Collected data
------------------------------------------------------------

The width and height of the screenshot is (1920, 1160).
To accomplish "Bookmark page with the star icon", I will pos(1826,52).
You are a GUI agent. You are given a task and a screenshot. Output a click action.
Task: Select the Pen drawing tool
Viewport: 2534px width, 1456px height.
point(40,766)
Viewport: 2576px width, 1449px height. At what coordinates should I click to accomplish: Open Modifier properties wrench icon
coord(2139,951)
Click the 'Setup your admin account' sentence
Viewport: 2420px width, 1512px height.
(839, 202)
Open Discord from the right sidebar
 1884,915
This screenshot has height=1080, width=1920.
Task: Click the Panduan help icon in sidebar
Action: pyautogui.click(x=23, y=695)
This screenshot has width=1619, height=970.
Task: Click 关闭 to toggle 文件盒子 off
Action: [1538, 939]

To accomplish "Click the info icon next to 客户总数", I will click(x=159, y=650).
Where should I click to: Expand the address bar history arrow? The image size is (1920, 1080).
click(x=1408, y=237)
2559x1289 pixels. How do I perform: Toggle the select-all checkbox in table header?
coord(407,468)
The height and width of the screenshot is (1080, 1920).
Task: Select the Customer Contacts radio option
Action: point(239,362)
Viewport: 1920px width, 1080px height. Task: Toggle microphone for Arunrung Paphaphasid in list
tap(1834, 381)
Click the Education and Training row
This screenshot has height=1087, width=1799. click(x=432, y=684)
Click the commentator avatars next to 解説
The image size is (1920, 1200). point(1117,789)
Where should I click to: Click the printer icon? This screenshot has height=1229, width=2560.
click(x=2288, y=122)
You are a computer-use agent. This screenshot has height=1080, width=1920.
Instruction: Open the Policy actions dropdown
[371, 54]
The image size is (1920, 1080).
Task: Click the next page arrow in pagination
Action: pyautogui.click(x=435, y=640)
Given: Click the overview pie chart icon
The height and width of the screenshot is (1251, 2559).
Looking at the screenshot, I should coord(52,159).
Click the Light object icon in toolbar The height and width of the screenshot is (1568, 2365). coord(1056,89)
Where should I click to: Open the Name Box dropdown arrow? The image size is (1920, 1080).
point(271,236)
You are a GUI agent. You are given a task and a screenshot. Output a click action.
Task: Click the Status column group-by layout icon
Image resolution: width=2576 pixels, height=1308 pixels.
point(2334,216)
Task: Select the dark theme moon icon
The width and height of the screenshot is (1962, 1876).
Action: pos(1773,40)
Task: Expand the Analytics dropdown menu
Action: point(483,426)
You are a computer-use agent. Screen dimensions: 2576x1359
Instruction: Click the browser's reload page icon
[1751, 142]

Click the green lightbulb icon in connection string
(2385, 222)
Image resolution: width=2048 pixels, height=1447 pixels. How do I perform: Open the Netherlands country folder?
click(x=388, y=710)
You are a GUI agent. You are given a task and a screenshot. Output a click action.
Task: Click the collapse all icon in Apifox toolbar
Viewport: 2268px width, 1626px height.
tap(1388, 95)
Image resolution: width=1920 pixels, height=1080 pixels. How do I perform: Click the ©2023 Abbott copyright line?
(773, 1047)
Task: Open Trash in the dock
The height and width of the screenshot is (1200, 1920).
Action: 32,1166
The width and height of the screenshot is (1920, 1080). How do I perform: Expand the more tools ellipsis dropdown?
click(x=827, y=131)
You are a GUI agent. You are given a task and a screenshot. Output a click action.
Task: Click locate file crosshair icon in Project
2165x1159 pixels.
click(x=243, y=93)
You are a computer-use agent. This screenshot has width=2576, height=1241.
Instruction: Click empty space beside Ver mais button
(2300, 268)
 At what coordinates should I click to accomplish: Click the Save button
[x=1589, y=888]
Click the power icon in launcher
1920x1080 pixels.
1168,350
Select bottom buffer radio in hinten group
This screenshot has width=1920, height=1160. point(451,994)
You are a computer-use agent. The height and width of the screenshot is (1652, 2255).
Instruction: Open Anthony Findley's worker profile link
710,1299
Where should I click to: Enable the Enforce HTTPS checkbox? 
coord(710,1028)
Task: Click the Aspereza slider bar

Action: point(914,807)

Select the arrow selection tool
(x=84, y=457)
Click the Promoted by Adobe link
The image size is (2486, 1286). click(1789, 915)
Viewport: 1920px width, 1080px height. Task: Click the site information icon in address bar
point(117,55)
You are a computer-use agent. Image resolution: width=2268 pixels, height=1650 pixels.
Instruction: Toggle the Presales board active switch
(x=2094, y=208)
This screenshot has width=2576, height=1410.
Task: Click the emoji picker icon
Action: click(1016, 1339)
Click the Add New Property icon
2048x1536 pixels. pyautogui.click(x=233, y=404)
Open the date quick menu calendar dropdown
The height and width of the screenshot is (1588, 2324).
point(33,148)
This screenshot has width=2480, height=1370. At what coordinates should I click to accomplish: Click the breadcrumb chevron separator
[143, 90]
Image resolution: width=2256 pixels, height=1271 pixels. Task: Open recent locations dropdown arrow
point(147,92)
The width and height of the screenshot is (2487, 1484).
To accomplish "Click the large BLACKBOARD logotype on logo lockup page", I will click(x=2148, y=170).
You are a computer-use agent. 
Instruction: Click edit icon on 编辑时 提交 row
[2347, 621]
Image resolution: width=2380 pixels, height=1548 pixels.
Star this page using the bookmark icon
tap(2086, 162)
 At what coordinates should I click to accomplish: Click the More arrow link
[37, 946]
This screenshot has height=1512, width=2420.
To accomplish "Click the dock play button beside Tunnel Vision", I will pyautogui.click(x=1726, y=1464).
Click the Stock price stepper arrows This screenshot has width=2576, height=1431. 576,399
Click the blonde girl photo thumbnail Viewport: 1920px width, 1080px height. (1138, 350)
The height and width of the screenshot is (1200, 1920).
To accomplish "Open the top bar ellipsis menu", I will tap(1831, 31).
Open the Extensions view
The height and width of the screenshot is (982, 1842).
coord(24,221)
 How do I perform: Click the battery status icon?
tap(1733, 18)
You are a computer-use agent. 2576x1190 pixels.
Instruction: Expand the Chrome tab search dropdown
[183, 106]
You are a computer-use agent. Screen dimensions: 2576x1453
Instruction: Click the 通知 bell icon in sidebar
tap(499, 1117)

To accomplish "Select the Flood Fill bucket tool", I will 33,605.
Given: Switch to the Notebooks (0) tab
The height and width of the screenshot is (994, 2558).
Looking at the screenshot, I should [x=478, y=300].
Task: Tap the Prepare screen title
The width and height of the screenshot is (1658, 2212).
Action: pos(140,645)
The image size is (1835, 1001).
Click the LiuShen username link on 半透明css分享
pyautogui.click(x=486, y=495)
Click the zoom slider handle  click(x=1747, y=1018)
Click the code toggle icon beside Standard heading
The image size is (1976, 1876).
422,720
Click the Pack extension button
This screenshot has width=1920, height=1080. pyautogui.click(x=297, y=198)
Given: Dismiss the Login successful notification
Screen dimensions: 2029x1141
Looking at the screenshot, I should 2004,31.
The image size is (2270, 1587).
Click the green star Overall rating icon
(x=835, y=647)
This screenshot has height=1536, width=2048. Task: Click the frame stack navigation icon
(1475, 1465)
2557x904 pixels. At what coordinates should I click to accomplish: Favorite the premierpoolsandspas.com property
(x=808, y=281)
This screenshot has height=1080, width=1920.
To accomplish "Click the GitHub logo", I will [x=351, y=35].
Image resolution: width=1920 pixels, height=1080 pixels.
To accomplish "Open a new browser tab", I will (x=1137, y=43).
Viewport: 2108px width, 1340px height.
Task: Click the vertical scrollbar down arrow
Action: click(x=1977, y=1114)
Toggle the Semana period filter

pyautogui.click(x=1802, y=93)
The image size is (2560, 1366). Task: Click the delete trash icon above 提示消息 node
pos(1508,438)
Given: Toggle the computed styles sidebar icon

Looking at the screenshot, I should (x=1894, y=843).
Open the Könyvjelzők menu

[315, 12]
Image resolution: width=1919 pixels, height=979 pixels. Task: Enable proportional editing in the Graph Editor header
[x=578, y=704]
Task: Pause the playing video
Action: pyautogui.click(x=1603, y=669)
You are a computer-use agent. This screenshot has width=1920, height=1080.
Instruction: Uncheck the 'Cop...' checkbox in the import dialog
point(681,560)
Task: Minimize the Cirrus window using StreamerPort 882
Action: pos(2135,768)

------------------------------------------------------------

Problem description: Repeat exactly the lines from the one containing "Instruction: Uncheck the" to the end of the records.

Reply:
Instruction: Uncheck the 'Cop...' checkbox in the import dialog
point(681,560)
Task: Minimize the Cirrus window using StreamerPort 882
Action: pos(2135,768)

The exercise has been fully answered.